Pennzoil, like many of its competitors, has been battling to stay in the black. To make a profit, the company’s management is counting on augmenting production in its Gulf of Mexico fields. By last November, Medary’s team had already drilled four consecutive successful wells in the Ship Shoal field. When Pennzoil acquired the property, the field was making a meager 100 barrels of oil a day, but the additional wells had boosted production to 3,700 barrels and 15 million cubic feet of gas. Several weeks later, when I called for an update, Medary reported that the jack-up had completed the sidetrack and tests showed the well was expected to flow about 670 barrels of oil a day. That wasn’t as much oil as he had hoped for—only two of the five sand traps he had identified had contained economically viable amounts of hydrocarbons—but the team had successfully drilled two more new wells, and as a result, Pennzoil expected to increase total production from the Ship Shoal field to 5,080 barrels of oil and 20 million cubic feet of gas a day. “Management is pretty pumped about that,” said Medary.

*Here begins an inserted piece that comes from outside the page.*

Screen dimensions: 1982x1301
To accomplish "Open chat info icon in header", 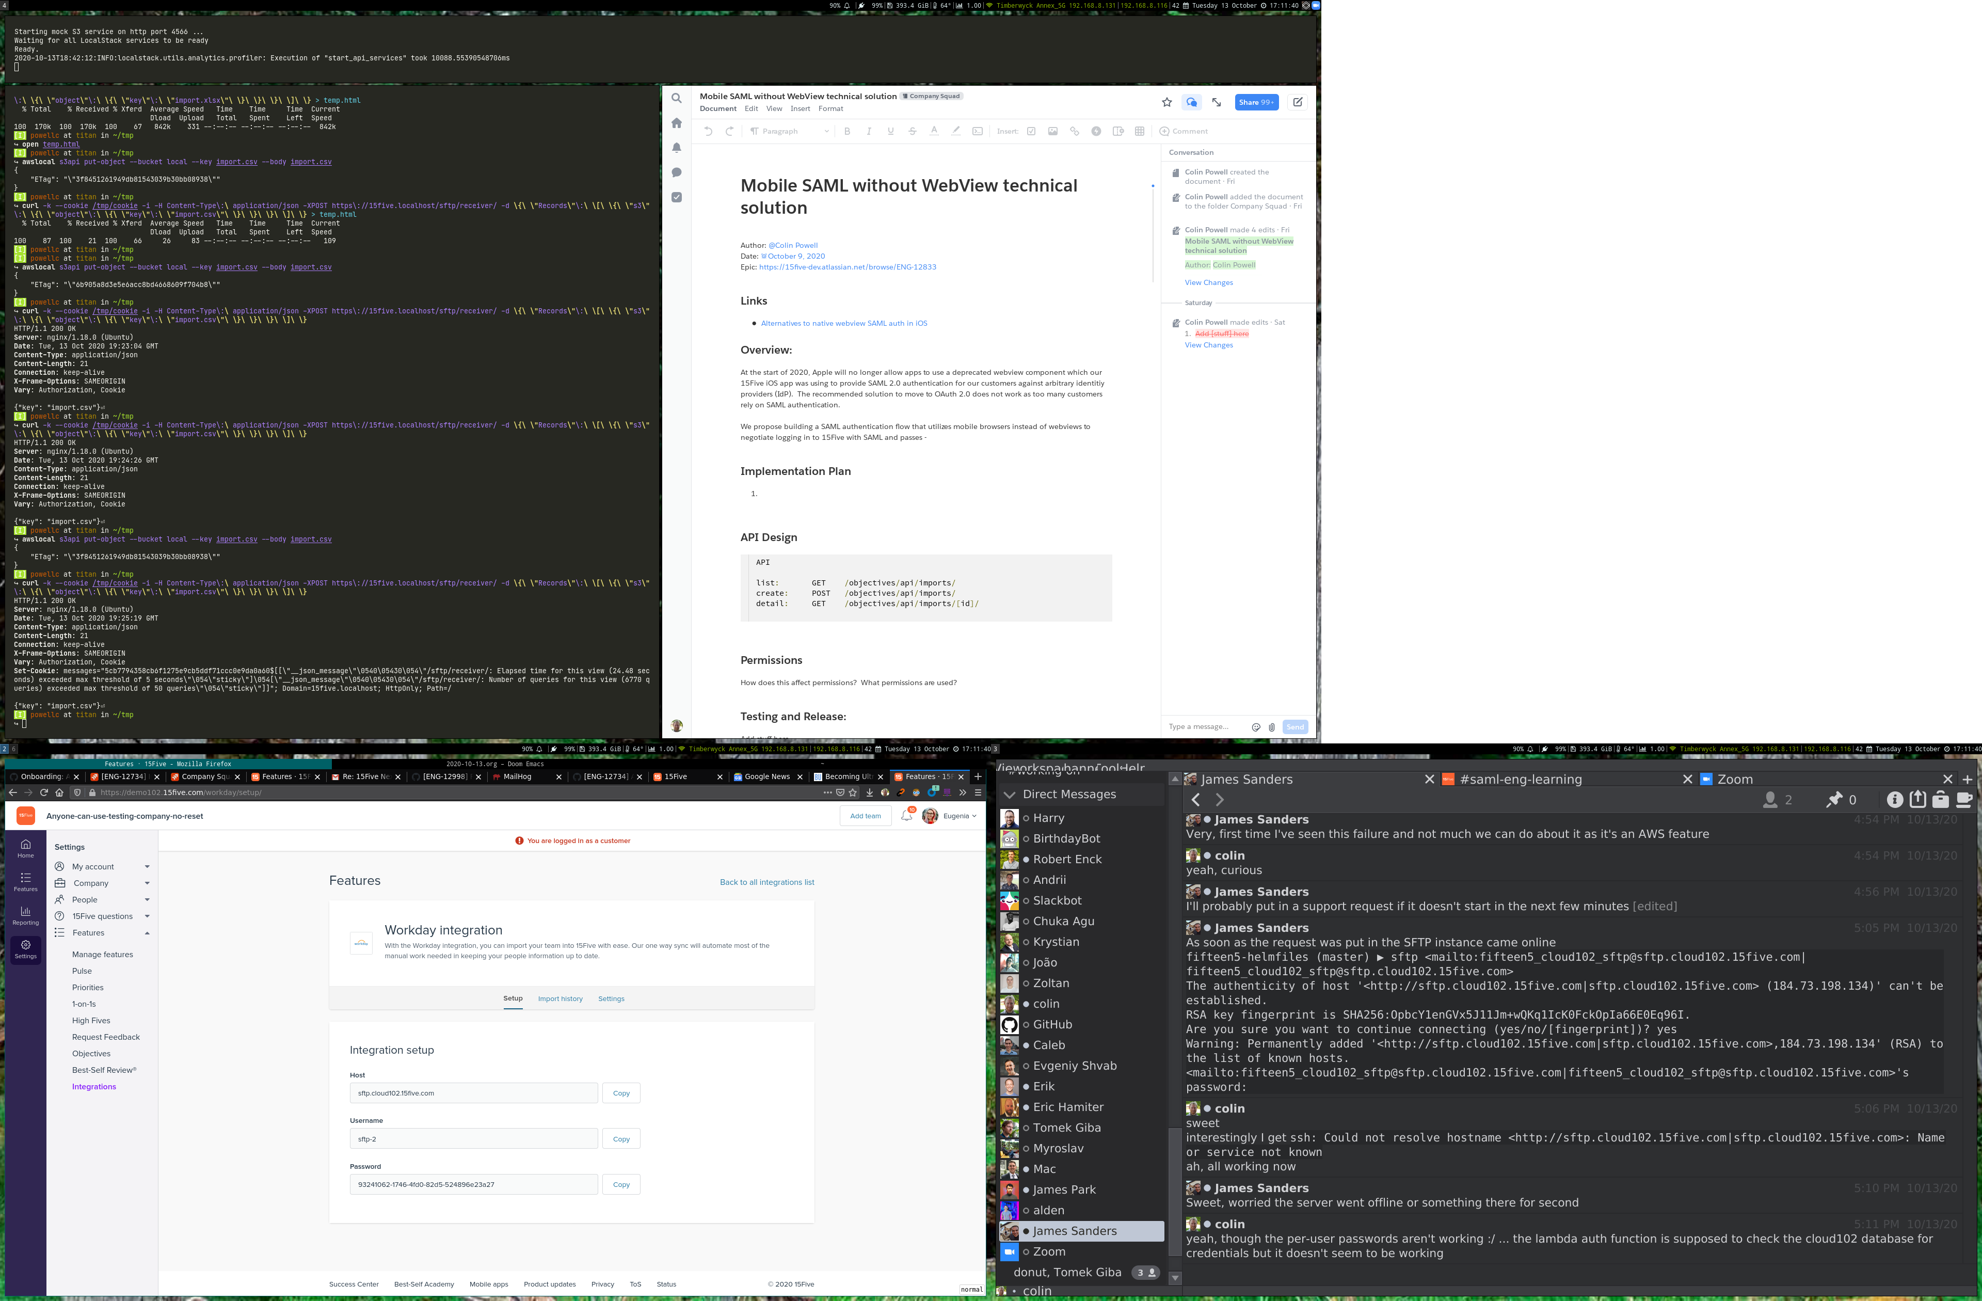I will tap(1894, 800).
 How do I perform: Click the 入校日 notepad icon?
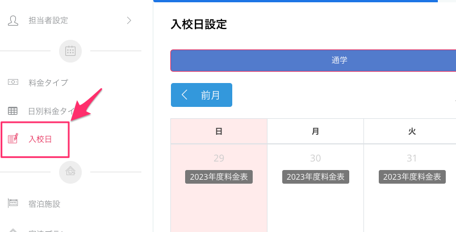(13, 139)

If that’s all Pennzoil were to find in Ship Shoal 154, it would be enough to make the acquisition worthwhile, but the team working on the field was particularly gleeful about having gotten the property from Chevron because of another possibility altogether. It is highly speculative, and they don’t know yet if they are right, but their interpretation of the field seemed to show glimmers of a sand structure that could hold oil where earlier interpretations had shown only salt. Medary and the others realized that the salt dome might not be a true dome—they decided it was shaped more like a duck’s head. “It’s overhung,” said Medary. “There’s a section underneath this that has never been tested. That’s pretty exciting: It could be as big as what has already been produced above. Maybe fifty million barrels. Half a billion dollars.” In other words, Chevron’s least-favorite property might turn out to contain a spectacular subsalt prospect. For the next year or so, a newly formed Pennzoil team that specializes in subsalt plays will evaluate the possibility. If its research confirms what Medary’s team suspects, then an exploratory well might be drilled in 1997. Medary, Sutley, and Logan will know if they were right in about a year and a half.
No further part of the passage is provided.